Time to Stop Typing and Start Thinking

It's amazing how, sometimes, things get simpler the more you fiddle with them. Or, to be more precise, something that seems to be evolving into an increasingly complicated problem turns out to be easy to resolve when you step back and look at it from another direction. I guess it's what they call "lateral thinking"; the archetypal example being letting air out of the tyres of a truck that's just a bit too tall to pass under a low bridge.

It actually happened to me this month (the lateral thinking bit, not the deflating truck tyres bit) as I've been updating some of my own server-monitoring-kludge software. I'm still skirting the decision on installing Microsoft System Center to manage my servers. It's made more complicated by the fact that they are on different networks, public and private, and I really don't fancy tackling the complexity of such a product just to get monitoring information.

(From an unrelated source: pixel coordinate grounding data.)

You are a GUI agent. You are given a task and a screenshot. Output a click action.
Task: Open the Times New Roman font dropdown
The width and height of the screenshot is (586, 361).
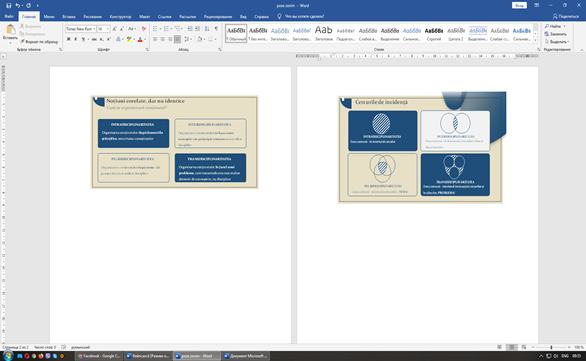(x=81, y=29)
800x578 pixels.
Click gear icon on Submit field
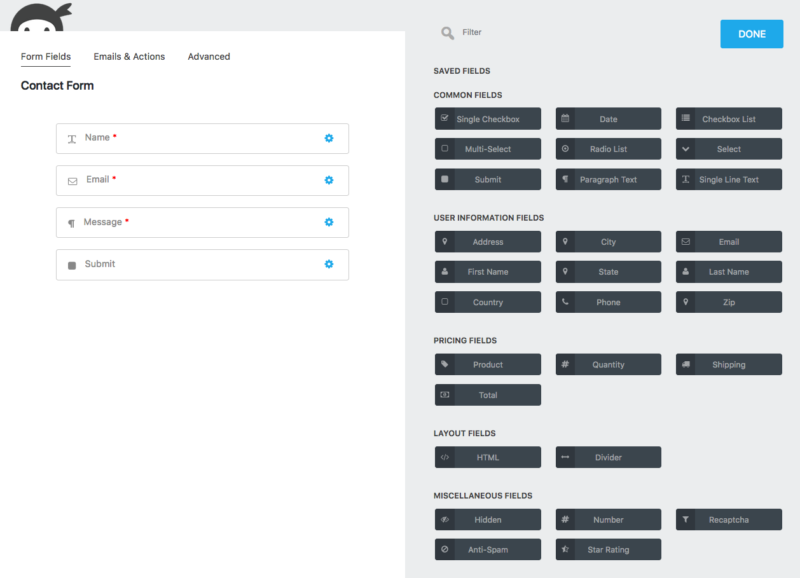328,264
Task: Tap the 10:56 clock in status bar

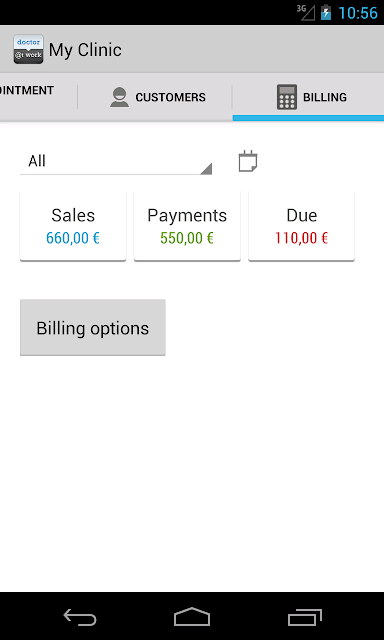Action: (x=358, y=13)
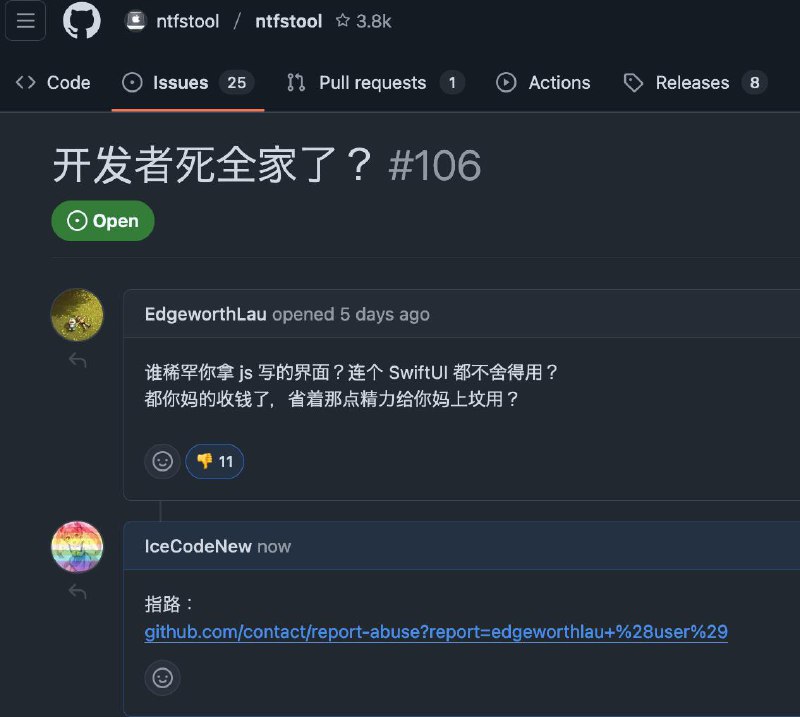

Over the years I've been using a selection of home-built Windows UI-based utilities to do things such as collect Event Log warnings and errors, monitor websites for connectivity, check for changes to firewall rules initiated by software updates (or by other more nasty causes), and monitor IIS logs for attacks or unusual activity. The trouble is that none of these work unless you are logged in, and collecting the information from each one is more complicated than it should be.

So I finally decided to put together a Windows Service that can run at startup and collate all the required information in one place. It shouldn't be hard; I already have all the code in the other utilities, so it's just a matter of combining it into one lump of executable stuff. Except, that's where it started to get complicated because everything depends on a timer that correlates the activities.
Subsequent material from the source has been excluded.